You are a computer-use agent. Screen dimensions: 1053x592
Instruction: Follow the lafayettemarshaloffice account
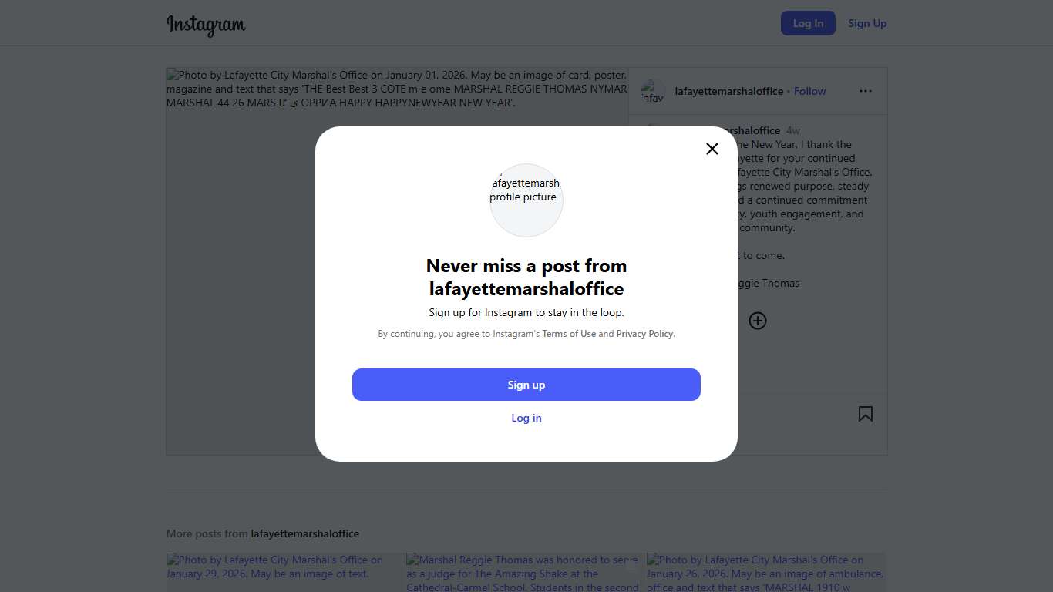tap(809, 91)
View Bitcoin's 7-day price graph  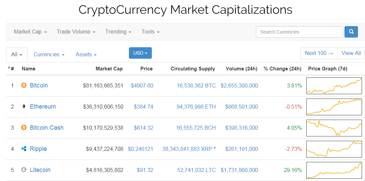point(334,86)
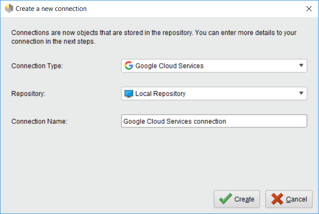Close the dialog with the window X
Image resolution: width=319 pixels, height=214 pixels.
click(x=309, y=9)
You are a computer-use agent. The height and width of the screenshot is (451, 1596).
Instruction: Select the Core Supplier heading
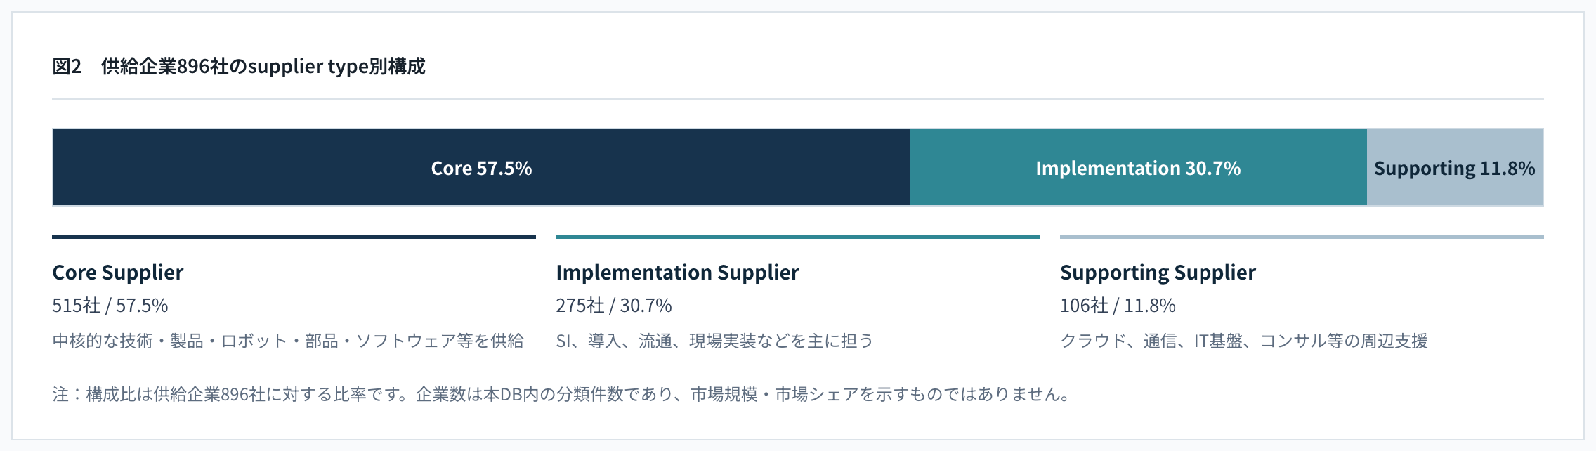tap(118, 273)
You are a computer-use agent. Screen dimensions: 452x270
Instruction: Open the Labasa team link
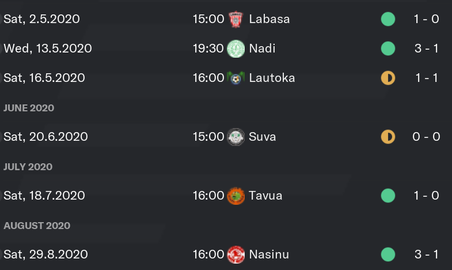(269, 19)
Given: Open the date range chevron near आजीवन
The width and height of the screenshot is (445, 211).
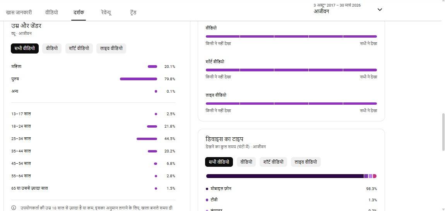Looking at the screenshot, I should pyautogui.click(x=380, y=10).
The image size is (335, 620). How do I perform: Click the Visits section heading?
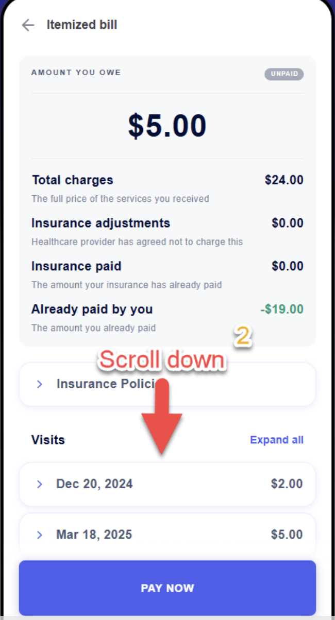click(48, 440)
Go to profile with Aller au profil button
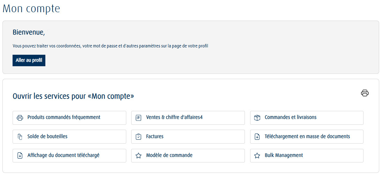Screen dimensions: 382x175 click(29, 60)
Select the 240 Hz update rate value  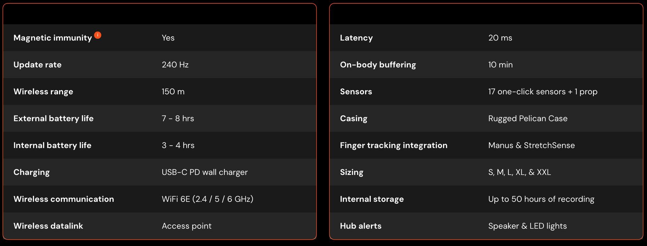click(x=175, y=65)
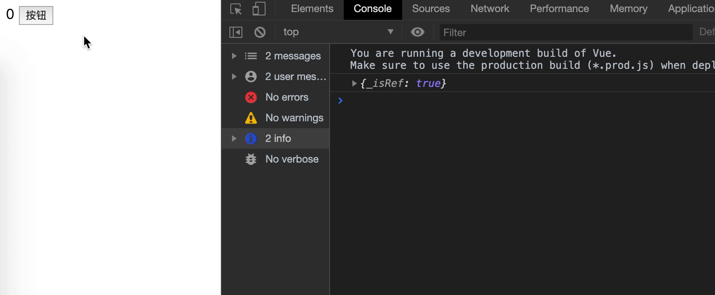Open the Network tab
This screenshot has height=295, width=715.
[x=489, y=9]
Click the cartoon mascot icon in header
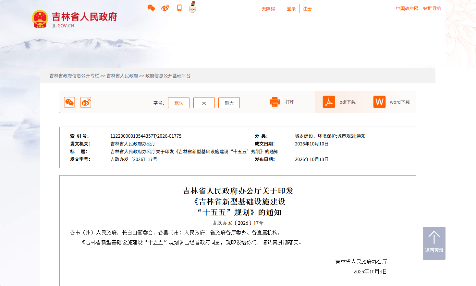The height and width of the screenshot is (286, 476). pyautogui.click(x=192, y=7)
--
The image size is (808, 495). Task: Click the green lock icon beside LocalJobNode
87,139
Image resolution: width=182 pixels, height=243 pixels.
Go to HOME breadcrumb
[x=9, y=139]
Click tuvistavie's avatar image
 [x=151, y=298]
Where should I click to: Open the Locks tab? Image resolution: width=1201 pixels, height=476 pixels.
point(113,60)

## Required action
Wherever the string "computer" appears in a line of the records, copy that line.

## Response area
You are a computer-use agent. Screen dimensions: 1053x592
You are a computer-use agent. The height and width of the screenshot is (451, 1596).
You are a computer-use agent. Screen dimensions: 452x270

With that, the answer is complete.